Alice Teichova (née Schwarz; 19 September 1920 – 12 March 2015) was an Austrian-born British economist and economic historian. She was considered one of the leading economic historians of modern Central Europe. Her publications included a landmark survey of the international business relations of Czechoslovakia, An Economic Background to Munich, published in 1974. She co-authored her most recent work, Nation, State and the Economy in History (2003), with the Austrian economist historian, Herbert Matis.

Teichova was born into a Jewish family in Vienna on 19 September 1920 to Arthur Schwarz, a watchmaker, and Gisela (née Leist). She was raised in a single room residence in the Floridsdorf district of Vienna, where her father owned a watch shop. The family fled Austria in the late 1930s following the rise of the Nazis and the Anschluss in 1938. Alice, who had obtained a job as a maid in Kingston-upon-Thames, Surrey, England, was the first to flee the country.
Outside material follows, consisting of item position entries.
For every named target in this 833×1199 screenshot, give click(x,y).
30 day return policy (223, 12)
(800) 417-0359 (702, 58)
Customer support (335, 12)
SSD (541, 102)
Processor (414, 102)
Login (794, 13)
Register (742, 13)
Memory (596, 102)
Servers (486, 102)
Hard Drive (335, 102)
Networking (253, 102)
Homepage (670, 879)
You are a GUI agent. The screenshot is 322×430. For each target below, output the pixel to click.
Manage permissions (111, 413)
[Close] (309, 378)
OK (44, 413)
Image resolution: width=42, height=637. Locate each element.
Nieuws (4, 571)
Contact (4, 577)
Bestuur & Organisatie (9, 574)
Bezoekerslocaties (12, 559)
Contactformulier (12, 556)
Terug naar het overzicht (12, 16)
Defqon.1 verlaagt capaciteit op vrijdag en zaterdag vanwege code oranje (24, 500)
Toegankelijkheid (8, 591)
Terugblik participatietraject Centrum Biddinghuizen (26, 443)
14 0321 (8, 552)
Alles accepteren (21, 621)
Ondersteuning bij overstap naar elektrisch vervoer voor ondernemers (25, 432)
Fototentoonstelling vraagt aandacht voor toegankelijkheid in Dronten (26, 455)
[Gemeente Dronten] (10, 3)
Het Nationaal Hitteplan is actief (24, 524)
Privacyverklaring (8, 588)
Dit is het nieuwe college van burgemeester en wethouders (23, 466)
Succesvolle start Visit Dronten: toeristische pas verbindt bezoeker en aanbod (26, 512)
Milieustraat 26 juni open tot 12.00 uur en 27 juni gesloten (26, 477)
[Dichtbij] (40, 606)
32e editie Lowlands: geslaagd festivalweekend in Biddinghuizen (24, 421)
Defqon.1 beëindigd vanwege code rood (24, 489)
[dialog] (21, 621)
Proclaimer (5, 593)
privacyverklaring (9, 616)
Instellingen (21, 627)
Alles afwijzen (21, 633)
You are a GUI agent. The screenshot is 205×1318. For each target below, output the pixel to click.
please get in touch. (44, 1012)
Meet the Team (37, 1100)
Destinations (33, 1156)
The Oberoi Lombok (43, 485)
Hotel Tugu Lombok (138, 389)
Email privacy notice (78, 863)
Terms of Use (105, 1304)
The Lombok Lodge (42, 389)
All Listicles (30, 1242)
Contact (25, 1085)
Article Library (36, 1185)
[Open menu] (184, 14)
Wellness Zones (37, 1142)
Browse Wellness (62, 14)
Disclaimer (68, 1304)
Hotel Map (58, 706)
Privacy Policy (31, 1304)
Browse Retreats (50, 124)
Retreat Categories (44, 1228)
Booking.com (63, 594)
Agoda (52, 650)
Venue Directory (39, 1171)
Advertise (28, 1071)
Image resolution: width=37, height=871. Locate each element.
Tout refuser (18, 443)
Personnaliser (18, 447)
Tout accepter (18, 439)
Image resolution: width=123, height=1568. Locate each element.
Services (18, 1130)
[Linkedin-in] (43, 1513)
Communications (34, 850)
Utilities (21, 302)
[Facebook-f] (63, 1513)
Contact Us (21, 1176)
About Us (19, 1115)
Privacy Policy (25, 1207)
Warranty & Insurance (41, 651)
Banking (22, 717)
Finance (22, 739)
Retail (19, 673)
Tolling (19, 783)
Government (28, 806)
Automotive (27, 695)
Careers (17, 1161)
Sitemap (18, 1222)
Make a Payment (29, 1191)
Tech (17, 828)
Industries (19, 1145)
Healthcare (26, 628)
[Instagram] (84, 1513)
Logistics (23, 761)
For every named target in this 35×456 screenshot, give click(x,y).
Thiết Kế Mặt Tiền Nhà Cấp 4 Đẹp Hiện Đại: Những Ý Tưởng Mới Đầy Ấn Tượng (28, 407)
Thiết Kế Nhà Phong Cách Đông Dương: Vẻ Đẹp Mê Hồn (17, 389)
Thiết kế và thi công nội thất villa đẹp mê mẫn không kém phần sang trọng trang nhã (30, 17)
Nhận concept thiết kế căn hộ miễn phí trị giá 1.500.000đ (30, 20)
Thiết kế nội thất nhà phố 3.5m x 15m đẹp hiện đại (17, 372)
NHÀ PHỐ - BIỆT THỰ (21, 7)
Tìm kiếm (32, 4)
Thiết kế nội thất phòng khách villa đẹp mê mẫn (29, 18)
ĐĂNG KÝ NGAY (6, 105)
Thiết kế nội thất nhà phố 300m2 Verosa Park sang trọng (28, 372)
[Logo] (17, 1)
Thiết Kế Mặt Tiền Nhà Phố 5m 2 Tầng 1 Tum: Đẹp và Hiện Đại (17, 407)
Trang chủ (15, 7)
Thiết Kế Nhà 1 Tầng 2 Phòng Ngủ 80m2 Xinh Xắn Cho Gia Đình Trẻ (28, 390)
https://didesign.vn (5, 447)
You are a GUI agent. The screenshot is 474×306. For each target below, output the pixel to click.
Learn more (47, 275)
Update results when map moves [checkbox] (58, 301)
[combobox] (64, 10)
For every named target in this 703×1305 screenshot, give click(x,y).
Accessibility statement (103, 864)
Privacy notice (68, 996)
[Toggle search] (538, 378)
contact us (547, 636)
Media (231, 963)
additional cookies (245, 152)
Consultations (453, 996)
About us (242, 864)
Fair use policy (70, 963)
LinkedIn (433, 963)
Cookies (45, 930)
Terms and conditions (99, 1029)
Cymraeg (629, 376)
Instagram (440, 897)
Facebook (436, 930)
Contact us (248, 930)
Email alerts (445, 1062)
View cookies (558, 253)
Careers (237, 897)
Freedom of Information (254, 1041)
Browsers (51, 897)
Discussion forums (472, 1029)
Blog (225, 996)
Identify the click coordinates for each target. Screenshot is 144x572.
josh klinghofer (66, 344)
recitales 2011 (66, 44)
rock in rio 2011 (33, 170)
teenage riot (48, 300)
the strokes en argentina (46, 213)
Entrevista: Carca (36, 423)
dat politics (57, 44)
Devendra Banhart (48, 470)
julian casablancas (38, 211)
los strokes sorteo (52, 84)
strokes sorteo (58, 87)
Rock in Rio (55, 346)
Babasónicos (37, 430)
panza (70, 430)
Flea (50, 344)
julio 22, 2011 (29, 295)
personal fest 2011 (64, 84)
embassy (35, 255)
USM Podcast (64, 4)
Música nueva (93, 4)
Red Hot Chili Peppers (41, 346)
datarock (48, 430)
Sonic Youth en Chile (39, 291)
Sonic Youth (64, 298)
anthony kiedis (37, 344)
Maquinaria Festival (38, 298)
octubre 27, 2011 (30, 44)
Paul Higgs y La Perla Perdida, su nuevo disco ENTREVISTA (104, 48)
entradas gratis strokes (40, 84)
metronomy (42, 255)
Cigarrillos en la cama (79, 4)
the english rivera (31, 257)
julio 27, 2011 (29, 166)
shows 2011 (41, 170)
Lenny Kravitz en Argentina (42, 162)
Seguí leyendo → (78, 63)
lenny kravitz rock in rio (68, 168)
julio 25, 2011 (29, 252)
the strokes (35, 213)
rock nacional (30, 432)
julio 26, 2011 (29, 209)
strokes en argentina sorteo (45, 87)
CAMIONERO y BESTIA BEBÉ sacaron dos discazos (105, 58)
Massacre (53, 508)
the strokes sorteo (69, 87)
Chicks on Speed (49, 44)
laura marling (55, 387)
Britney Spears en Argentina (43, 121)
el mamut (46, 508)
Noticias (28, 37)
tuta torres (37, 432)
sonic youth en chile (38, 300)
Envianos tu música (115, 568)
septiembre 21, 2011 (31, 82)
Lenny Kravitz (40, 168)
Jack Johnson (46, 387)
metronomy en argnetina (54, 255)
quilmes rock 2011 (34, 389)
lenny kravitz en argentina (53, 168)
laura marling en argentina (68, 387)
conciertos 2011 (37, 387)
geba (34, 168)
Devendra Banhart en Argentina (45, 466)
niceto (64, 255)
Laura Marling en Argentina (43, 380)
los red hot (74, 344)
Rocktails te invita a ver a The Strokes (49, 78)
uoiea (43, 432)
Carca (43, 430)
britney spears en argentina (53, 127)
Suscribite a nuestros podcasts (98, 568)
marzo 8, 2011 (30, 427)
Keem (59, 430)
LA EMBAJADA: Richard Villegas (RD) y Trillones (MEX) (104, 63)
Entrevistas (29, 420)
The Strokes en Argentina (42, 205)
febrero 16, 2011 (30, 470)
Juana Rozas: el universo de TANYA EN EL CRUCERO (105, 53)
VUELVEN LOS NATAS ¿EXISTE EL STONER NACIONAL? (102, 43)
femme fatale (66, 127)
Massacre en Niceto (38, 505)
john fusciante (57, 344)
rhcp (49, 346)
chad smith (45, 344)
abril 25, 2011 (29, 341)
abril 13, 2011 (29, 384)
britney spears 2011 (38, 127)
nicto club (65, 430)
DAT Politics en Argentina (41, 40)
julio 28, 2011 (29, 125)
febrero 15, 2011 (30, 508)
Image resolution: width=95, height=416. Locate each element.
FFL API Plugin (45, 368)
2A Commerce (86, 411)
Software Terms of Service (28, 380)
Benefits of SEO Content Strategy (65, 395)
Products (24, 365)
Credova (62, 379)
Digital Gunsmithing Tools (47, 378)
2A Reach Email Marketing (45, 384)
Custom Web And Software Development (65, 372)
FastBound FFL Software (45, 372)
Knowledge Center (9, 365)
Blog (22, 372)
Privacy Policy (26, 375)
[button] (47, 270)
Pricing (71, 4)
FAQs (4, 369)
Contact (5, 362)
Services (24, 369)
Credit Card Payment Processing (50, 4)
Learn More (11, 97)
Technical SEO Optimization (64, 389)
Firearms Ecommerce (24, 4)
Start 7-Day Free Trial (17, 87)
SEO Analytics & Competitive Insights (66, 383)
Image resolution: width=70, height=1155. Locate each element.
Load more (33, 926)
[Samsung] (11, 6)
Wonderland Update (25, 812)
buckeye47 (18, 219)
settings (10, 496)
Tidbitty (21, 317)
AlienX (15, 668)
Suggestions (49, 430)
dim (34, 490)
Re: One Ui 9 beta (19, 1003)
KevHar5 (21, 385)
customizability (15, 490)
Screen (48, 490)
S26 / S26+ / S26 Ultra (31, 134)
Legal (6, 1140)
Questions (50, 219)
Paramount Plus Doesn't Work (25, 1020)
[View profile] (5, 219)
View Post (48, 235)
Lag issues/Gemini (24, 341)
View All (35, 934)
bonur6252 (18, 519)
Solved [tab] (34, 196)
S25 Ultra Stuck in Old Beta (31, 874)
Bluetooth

The rest of the family later joined her in the United Kingdom. She met her husband, Mikulás Teich, who became a leading Slovak historian, at a refugee club in the UK in 1940.

Teichova became the first female professor at the University of East Anglia. In 1985, Teichova received an honorary doctorate from Uppsala University, Sweden. In the Spring of 1990, she held a Resident Fellowship at the Swedish Collegium for Advanced Study in Uppsala.

Alice Teichova died on 12 March 2015, at the age of 94.